The original database was created with latin1_swedish_ci collation. The foreign languages were stored this way with the end user having to change the encoding on their browser for things to display correctly. Well to make things more interesting some posts would have a combination of languages in their field.
XF's import utility couldn't handle the mismash of the way the data is stored.
The first thing I needed to do was to convert the field to utf8. In order to do this I used a simple sql query that will convert and insert the converted field values into a new table.
CONVERT(CONVERT(UNHEX(HEX(forum.title)) USING cp1251) USING utf8) as title,
The reason this works is that MySql stores field values as blobs and not string literals. Hence why in sql you can do cast and convert. The reason to convert to HEX then UNHEX the field value is that convert has problems wth several charsets in properly recognizing the end-byte for 4-byte characters.
The only issue with this is you need to know what the intermediate charset is. In my case I know that the it is Russian and cp1251.

*Dataset records*
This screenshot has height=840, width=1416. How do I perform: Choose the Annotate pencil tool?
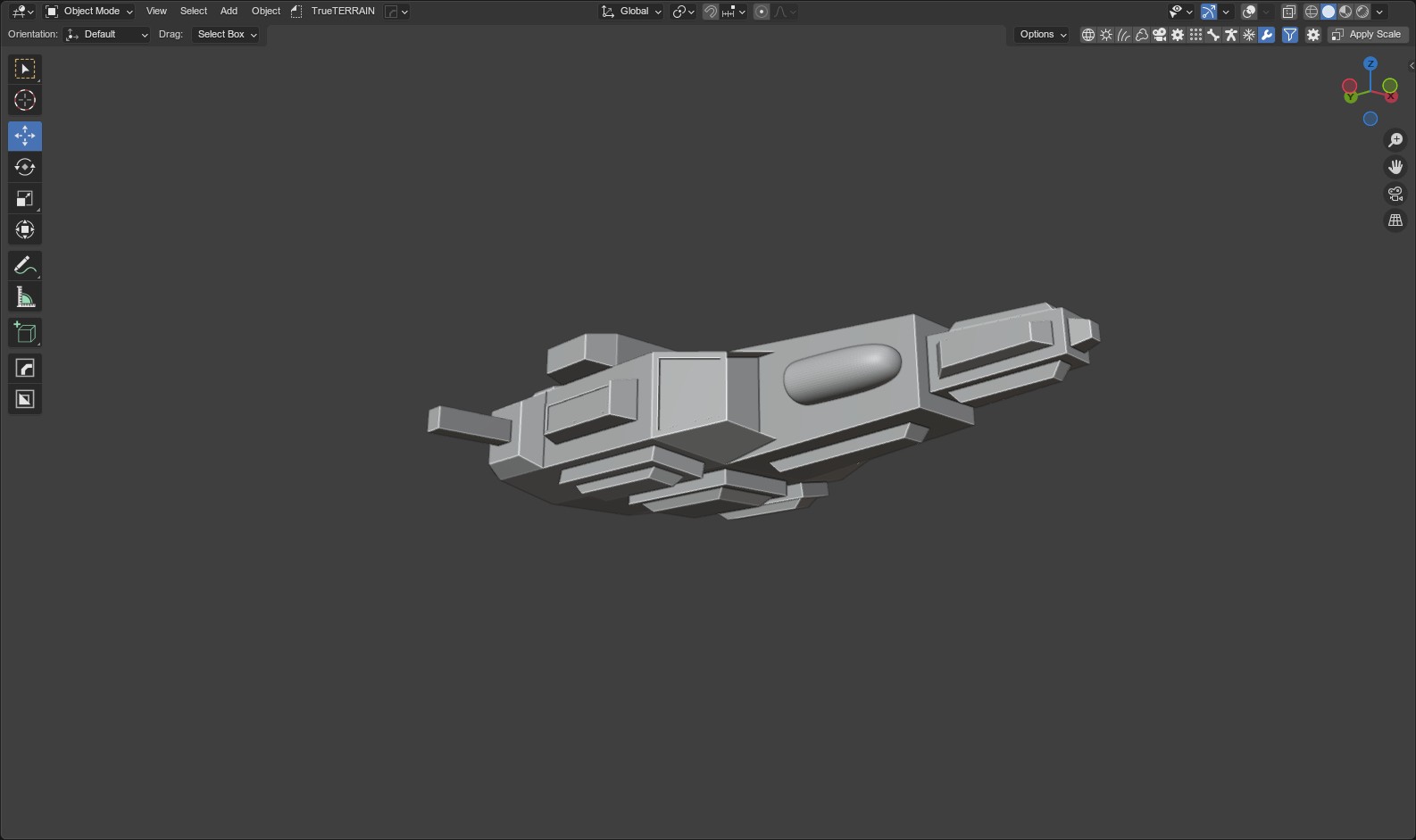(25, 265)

--

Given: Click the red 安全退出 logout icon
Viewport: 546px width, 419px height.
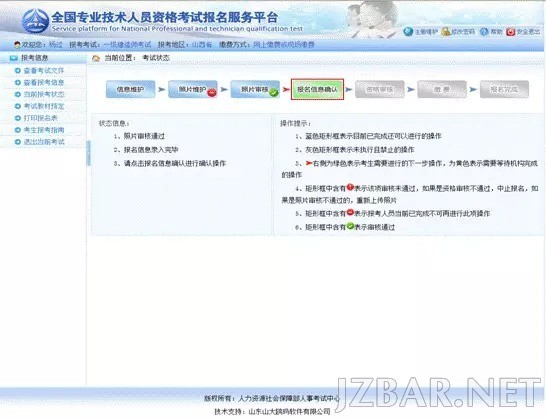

*Directions*
(a) Decide whether each statement agrees with the post on converting the forum database to UTF-8, answering yes or no and quoting the words of the post that settle it: (i) The original database used latin1_swedish_ci collation. (ii) XF's import utility handled the mixed way the data was stored. (iii) The conversion method requires knowing the intermediate charset.
(b) Go on with the post about converting the forum database to UTF-8, starting after its last sentence.

*Solved problems*
(a)
(i) Yes: "The original database was created with latin1_swedish_ci collation."
(ii) No: "XF's import utility couldn't handle the mismash of the way the data is stored."
(iii) Yes: "The only issue with this is you need to know what the intermediate charset is."

(b)
When the selected field values converted in displaying correctly I then renamed the original table to table name_bak and the new table name to the original table name.
When trying to import XF's import utility then will try and convert values using the function
There is a small issue because if a field value is already in utf8 format, it will try and re-convert the value. So I changed to the lines to the following.
if (preg_match('/[\x80-\xff]/', $string)) //changed to if (preg_match('/[\x80-\xff]/', $string) && !mb_check_encoding($string, 'UTF-8'))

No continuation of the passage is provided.